**RECORD SET**:
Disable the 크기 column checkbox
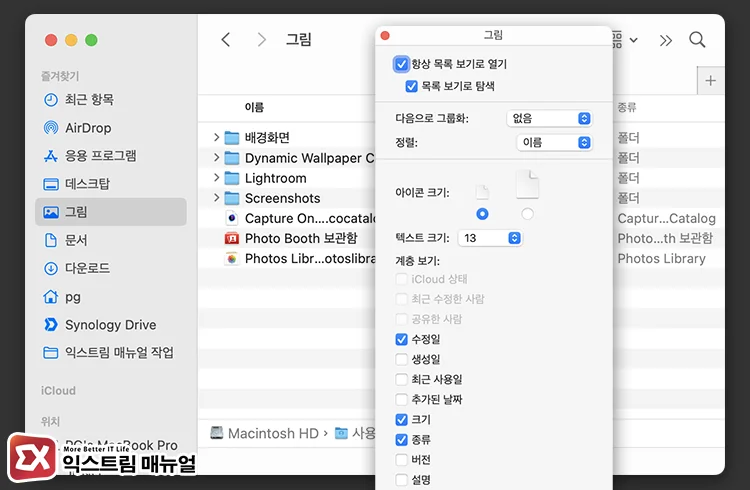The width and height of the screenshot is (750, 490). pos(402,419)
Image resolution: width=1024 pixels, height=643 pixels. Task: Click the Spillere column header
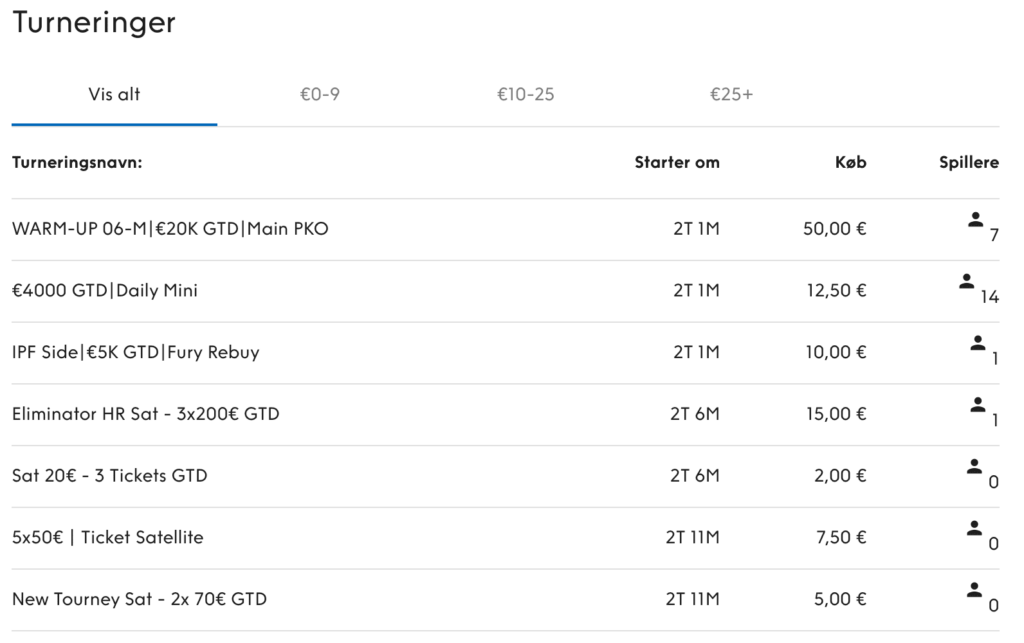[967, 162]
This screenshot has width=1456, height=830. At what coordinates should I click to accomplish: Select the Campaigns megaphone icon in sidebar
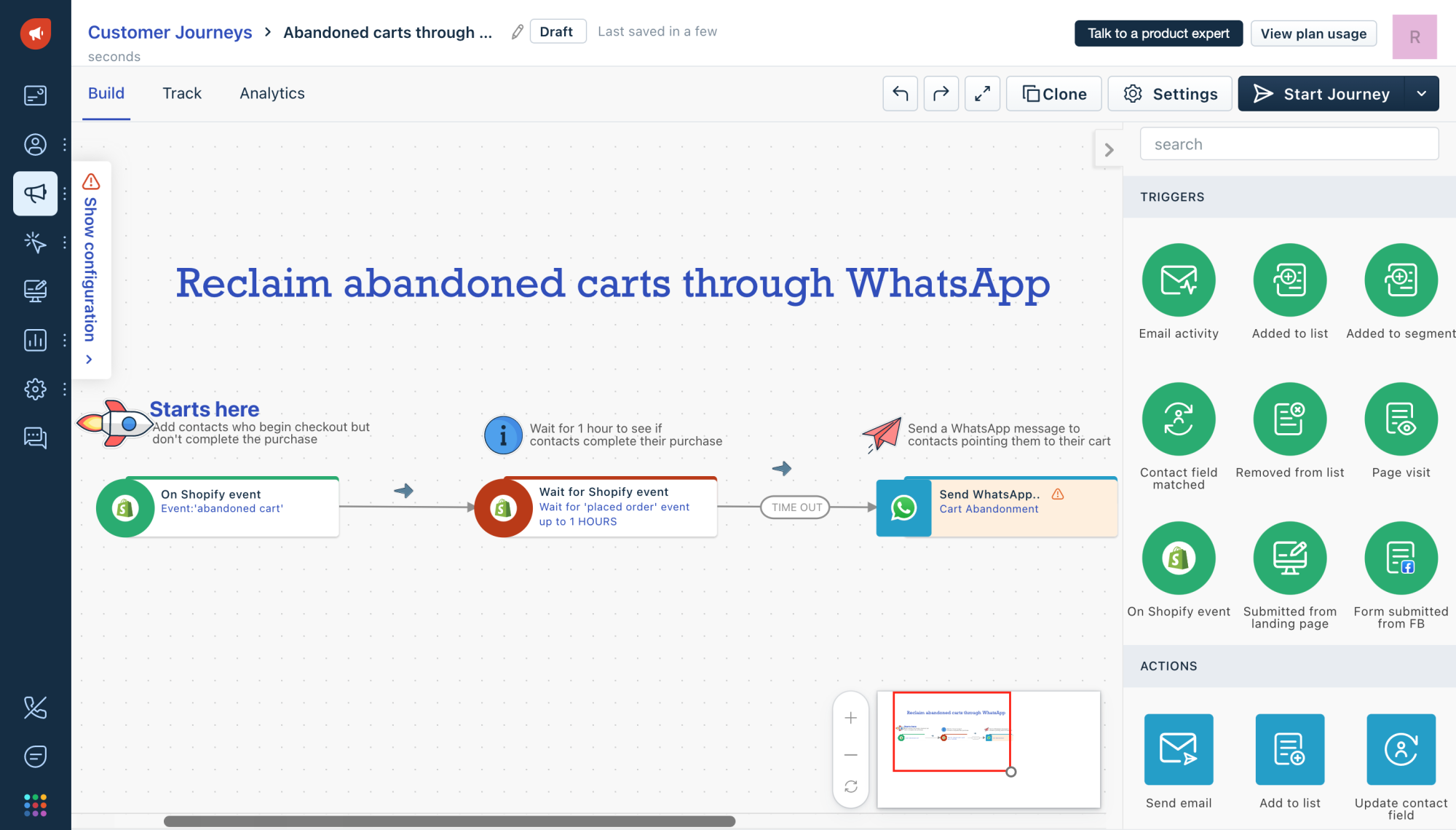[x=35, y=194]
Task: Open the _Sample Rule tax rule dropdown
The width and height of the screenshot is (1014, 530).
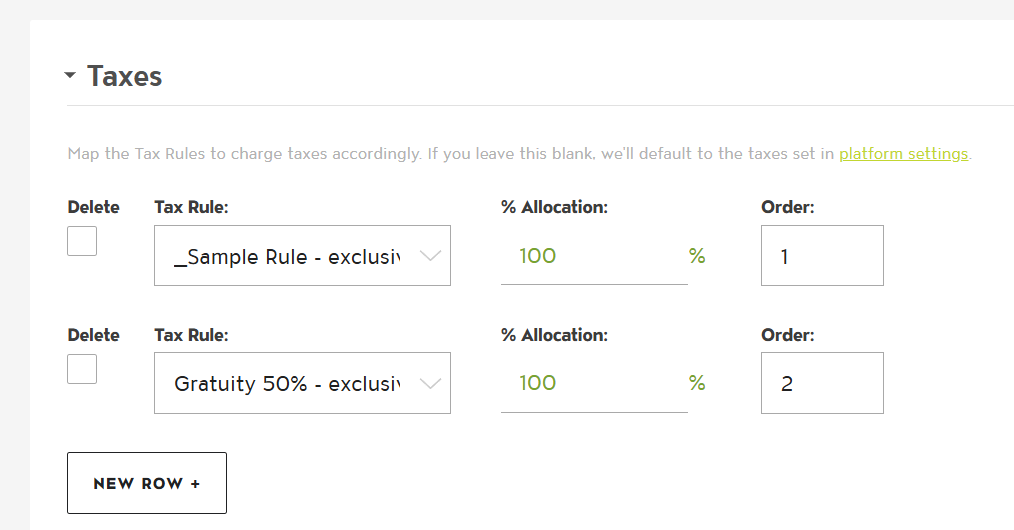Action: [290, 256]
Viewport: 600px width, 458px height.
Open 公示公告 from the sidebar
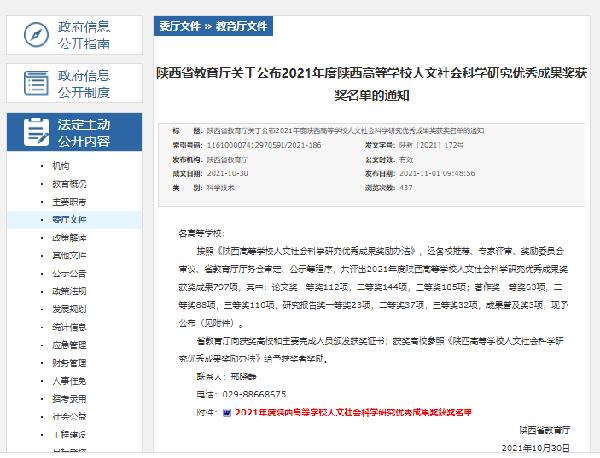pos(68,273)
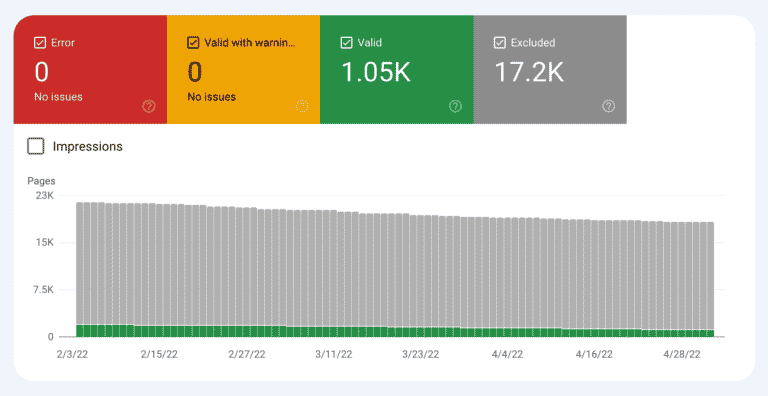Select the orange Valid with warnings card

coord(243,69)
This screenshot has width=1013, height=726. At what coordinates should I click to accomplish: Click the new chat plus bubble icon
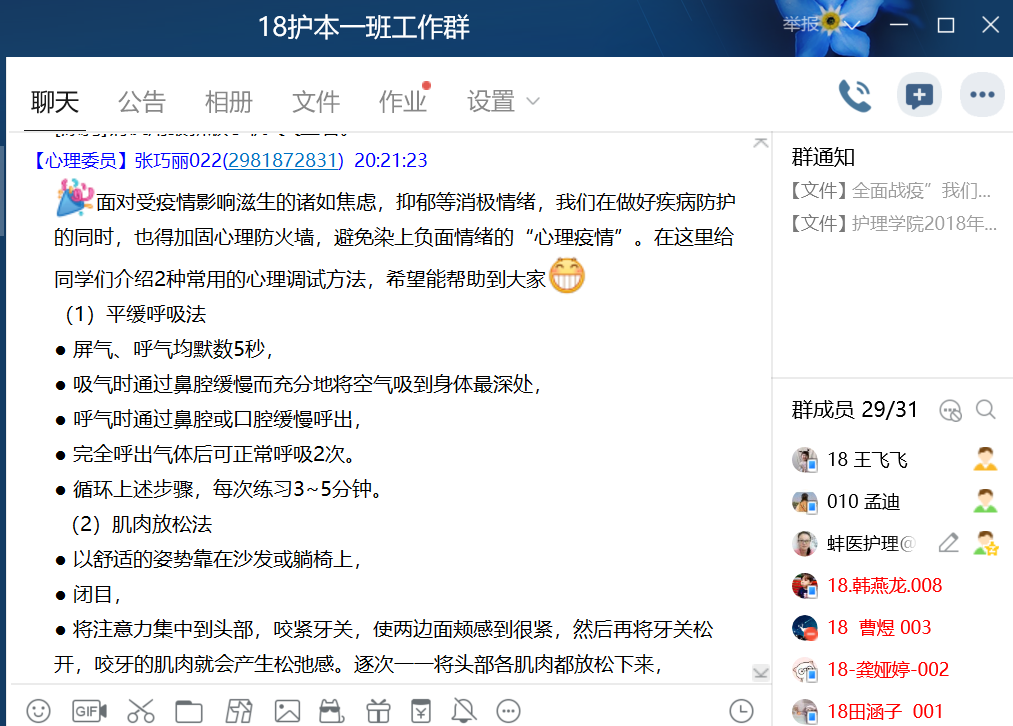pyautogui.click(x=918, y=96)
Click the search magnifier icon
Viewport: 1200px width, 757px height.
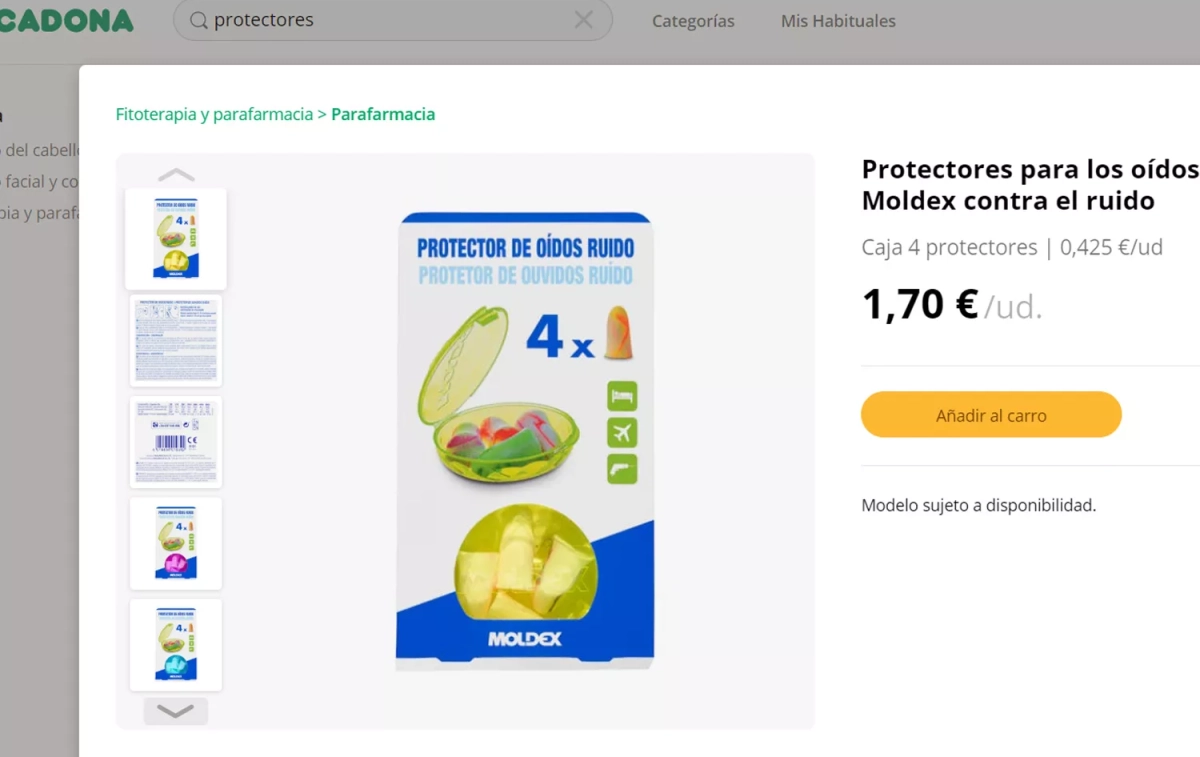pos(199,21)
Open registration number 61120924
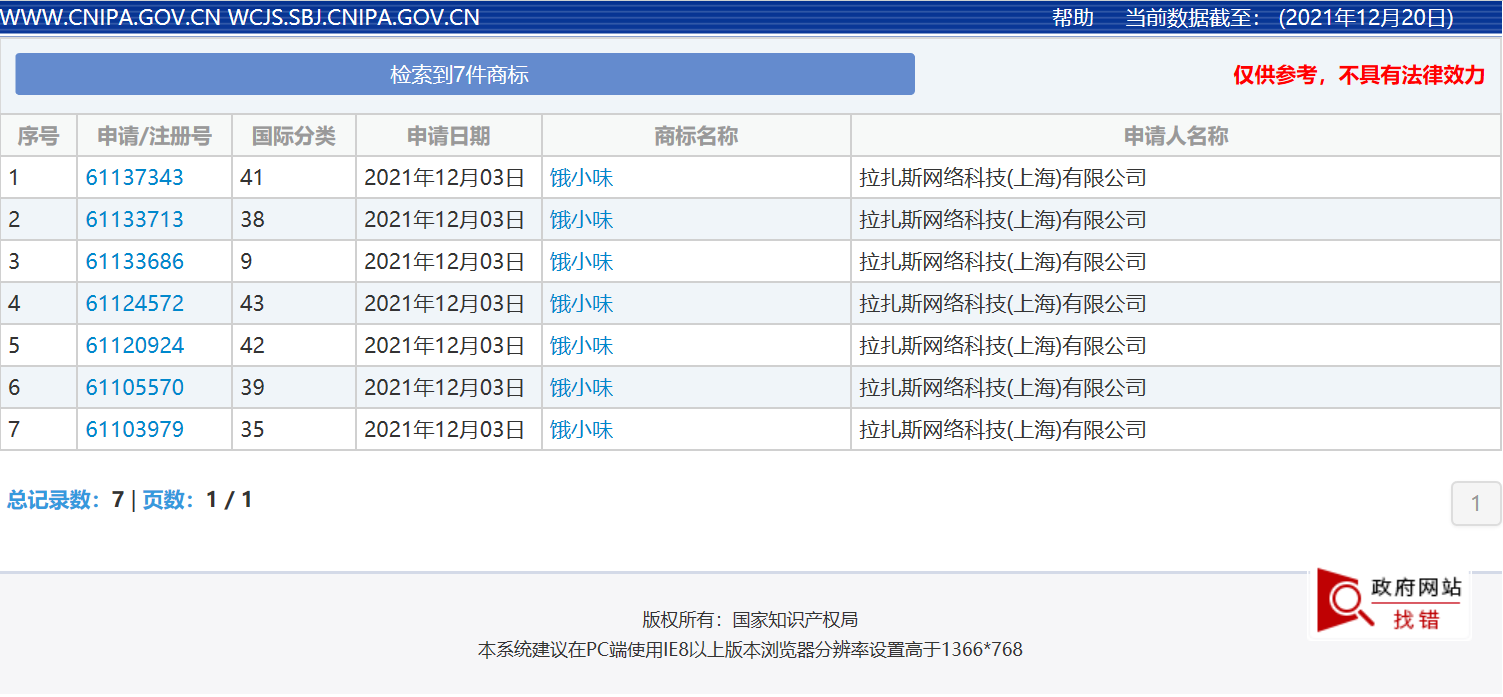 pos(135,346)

**EXERCISE TASK**:
Extract every line of the items above that contains the word "Open". Uppercase and lowercase letters count as different.

**RESULT OF THE EXERCISE**:
Task: Open the _Sample Rule tax rule dropdown
Open 公示公告 from the sidebar
Open registration number 61120924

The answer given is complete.